Dans tous les sondages, une majorité d’Américains condamne le geste du policier de l’immigration qui a tué par balle une femme de 37 ans, Renee Good, le 7 janvier à Minneapolis (nord). Dans une enquête de l’institut Quinnipiac, 57 % des électeurs condamnent les méthodes d’ICE : 94 % des électeurs démocrates et 64 % des indépendants, tandis que les républicains les soutiennent au contraire à 84 %. Dans un autre sondage, Economist/YouGov, la proportion de personnes interrogées favorables à la suppression d’ICE (46 %) dépasse pour la première fois le pourcentage de celles qui s’y opposent (43 %).
Indignation populaire
« On ne veut pas d’hommes équipés comme des militaires qui traînent dans les rues et attrapent des gens, dont beaucoup se révèlent être des citoyens américains qui n’ont juste pas leurs papiers sur eux. On va devenir la Gestapo, « Où sont vos papiers » ? On en est arrivés là ? », s’est demandé Joe Rogan. « La manière la plus pertinente de décrire Joe Rogan, c’est qu’il est le plus célèbre électeur indécis (NDLR : « swing voter ») d’Amérique. C’est assez intéressant de voir ce qui l’occupe », a écrit sur X un commentateur de gauche, Ben Burgis. Ce n’est pourtant certainement pas le podcasteur conservateur que Karoline Leavitt, porte-parole de la Maison Blanche, avait en tête quand elle a réaffirmé jeudi la ligne dure de l’exécutif.

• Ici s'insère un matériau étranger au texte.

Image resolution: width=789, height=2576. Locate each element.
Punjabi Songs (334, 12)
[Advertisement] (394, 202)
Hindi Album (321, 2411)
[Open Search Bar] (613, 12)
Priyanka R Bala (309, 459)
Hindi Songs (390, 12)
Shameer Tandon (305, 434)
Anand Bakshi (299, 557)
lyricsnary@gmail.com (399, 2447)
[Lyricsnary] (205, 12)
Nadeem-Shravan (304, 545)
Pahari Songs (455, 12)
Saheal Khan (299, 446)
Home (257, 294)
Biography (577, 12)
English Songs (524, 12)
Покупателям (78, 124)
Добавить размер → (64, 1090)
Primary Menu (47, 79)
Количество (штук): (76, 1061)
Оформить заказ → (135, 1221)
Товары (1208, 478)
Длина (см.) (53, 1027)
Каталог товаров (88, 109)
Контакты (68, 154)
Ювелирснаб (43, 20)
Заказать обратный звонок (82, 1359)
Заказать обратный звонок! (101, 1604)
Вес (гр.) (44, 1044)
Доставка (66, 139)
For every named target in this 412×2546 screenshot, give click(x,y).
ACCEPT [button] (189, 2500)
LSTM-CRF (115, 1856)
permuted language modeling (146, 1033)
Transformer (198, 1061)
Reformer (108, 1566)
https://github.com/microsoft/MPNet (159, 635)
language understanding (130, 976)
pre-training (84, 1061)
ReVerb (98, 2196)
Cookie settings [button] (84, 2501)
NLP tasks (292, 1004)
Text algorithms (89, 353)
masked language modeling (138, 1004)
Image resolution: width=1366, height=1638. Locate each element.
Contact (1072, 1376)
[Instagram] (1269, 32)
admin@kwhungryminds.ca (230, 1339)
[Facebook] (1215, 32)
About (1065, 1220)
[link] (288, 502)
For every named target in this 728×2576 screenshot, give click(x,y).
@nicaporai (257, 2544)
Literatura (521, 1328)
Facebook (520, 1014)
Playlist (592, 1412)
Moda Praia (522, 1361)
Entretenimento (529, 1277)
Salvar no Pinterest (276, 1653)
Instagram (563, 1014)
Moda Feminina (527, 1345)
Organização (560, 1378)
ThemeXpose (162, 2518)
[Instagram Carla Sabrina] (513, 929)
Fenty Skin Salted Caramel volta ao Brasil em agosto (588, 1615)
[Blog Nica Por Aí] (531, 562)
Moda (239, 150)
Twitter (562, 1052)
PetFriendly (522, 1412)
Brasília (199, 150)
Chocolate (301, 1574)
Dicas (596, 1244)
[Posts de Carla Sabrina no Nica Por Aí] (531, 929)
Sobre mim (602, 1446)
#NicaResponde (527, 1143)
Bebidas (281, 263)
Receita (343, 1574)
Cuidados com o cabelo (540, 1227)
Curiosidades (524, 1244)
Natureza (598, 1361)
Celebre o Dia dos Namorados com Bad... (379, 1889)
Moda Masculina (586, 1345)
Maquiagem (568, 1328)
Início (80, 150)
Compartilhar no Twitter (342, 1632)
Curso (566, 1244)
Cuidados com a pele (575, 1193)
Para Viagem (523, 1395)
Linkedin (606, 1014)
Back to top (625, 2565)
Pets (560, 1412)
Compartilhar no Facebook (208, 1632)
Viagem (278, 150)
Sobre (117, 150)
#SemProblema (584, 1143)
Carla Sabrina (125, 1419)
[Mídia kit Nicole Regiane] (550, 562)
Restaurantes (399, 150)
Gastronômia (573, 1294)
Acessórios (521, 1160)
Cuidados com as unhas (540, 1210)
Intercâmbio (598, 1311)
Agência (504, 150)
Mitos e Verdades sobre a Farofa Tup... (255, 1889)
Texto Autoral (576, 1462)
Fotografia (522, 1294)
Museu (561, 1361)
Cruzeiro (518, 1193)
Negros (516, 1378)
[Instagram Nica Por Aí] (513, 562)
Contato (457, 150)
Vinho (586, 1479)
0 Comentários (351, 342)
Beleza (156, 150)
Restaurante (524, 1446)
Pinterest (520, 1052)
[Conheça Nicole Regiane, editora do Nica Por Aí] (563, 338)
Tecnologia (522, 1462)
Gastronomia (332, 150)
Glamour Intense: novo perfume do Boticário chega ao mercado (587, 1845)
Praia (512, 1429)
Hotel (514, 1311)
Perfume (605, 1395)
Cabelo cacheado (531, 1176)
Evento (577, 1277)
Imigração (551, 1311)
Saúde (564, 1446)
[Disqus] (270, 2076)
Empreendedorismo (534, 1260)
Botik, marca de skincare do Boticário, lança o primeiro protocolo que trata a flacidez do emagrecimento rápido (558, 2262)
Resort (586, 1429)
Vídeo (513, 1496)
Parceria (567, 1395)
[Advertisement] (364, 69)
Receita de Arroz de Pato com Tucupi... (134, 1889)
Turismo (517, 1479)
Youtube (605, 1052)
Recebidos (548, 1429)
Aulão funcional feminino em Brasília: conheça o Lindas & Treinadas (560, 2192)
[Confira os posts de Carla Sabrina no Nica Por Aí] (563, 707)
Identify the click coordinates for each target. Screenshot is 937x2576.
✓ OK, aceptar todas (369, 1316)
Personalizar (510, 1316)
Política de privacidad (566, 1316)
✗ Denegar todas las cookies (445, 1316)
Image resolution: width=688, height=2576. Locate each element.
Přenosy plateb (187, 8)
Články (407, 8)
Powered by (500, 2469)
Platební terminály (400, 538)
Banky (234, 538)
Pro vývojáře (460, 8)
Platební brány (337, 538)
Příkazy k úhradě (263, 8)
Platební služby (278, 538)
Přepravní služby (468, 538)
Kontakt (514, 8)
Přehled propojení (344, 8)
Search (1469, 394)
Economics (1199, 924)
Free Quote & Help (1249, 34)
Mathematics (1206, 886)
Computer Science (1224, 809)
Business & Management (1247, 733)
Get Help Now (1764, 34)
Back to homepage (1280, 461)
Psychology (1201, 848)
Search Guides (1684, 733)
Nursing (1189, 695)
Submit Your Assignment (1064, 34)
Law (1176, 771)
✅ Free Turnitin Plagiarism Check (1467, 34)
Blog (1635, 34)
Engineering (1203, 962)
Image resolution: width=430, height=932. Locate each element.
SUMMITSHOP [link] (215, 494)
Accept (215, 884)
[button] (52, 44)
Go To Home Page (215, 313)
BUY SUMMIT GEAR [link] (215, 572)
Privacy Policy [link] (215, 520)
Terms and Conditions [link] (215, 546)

Les policiers de l’immigration « essaient simplement d’appliquer la loi et le Parti démocrate a rabaissé ces individus. Ils les ont traités de nazis et de membres de la Gestapo ce qui conduit tout à fait à la violence que vous voyez dans les rues », a-t-elle dit pendant une conférence de presse. Au-delà des opinions sur la politique anti-immigration de Donald Trump, les méthodes de ces agents masqués et parfois lourdement armés heurtent des principes profondément ancrés dans la culture politique et légale américaine, explique Steven Schwinn, professeur de droit à l’université de l’Illinois à Chicago.
22 000 agents
Il prend pour exemple les contrôles d’identité pratiqués par ces policiers, ceux qui indignent Joe Rogan, rappelant qu’ils ne sont autorisés qu’en cas de « soupçon raisonnable » d’activité illégale. Lorsque des agents d’ICE exigent par exemple que des manifestants pacifiques produisent leurs papiers, ou quand ils ciblent des personnes seulement sur la base de leur ethnicité, « beaucoup de gens assimilent cela à des régimes dictatoriaux ou totalitaires », note-t-il.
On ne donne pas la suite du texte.